::: RECORDS SHOWN

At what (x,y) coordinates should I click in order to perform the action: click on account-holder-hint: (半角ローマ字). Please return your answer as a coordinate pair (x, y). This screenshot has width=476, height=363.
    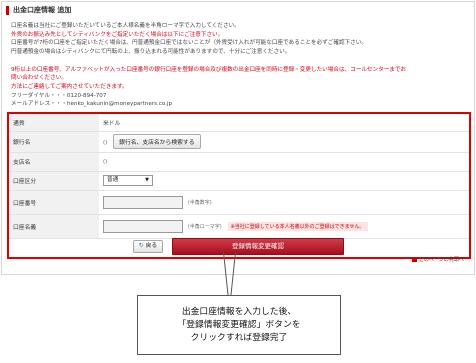
    Looking at the image, I should click on (204, 226).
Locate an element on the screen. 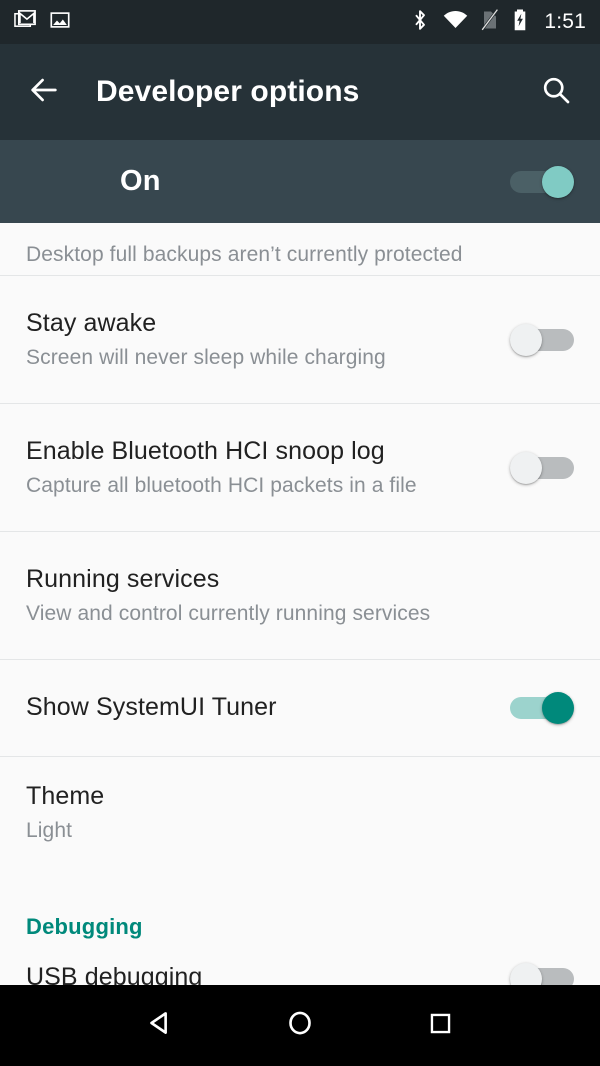 This screenshot has height=1066, width=600. circle-home-icon is located at coordinates (300, 1026).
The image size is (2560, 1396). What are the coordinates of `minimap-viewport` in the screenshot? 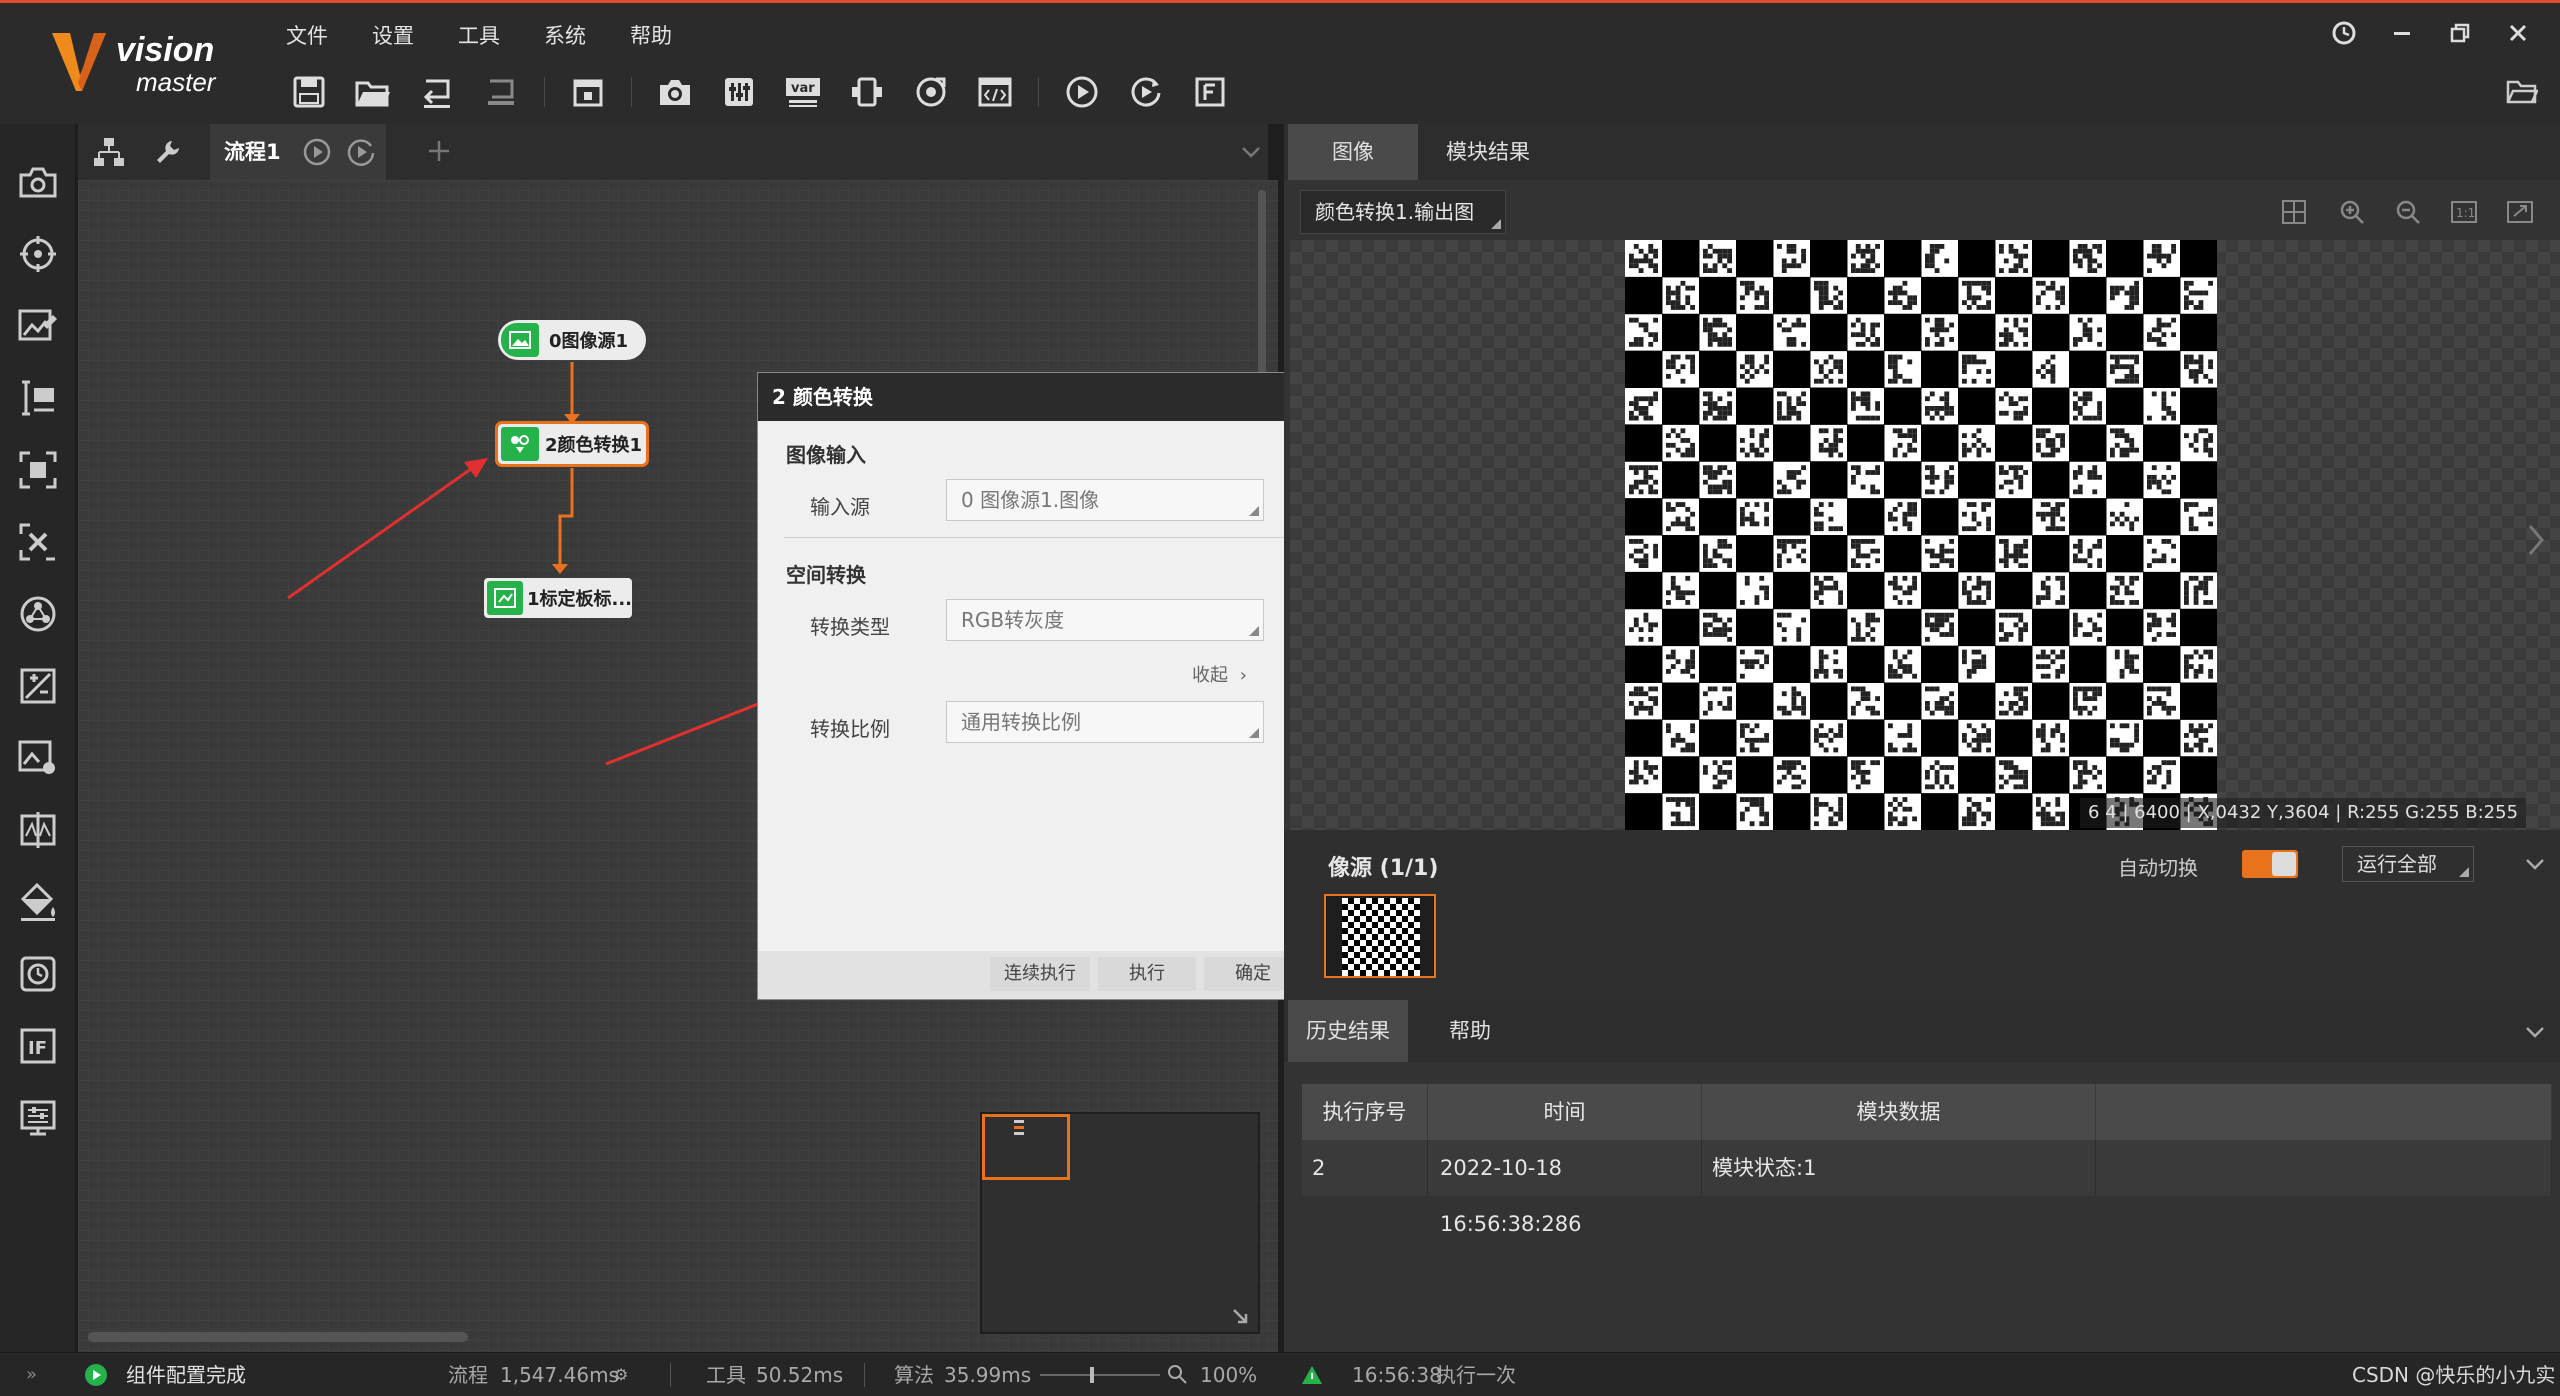 It's located at (1026, 1147).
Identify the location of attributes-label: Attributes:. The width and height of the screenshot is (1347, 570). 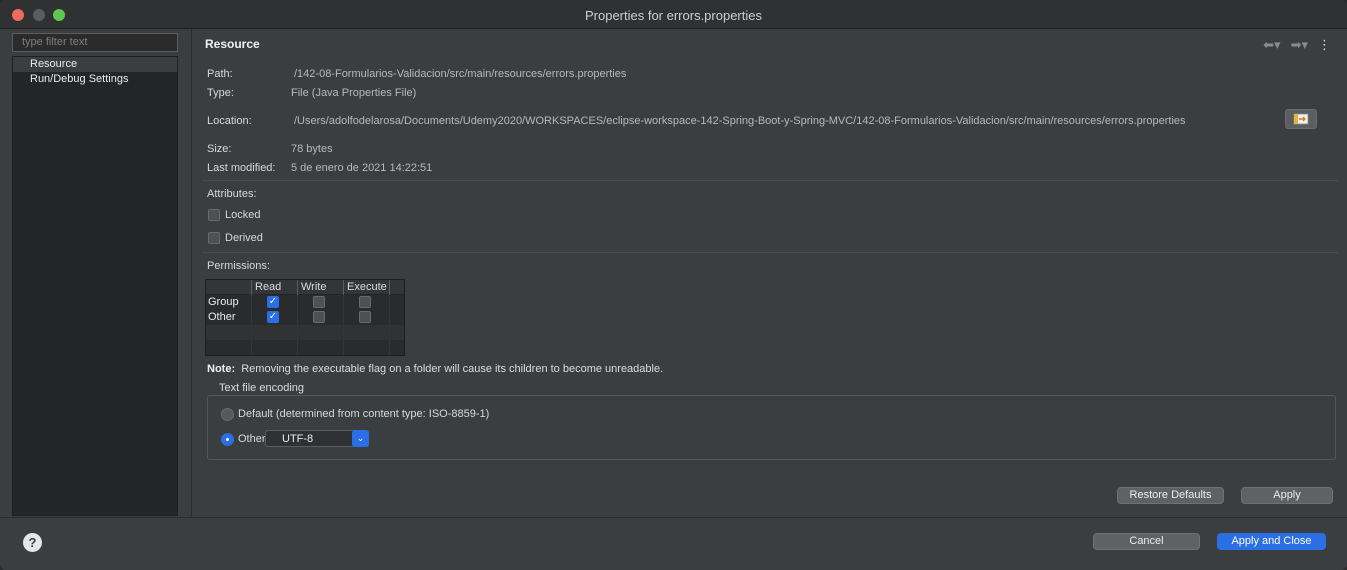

::::::

### [ACTIVITY]
Return every line of the data above that contains the word "should".

### [EXERCISE ANSWER]
At what (x,y) coordinates should I click in order to perform the action: click on account-holder-hint: (半角ローマ字). Please return your answer as a coordinate pair (x, y). This screenshot has width=476, height=363.
    Looking at the image, I should click on (204, 226).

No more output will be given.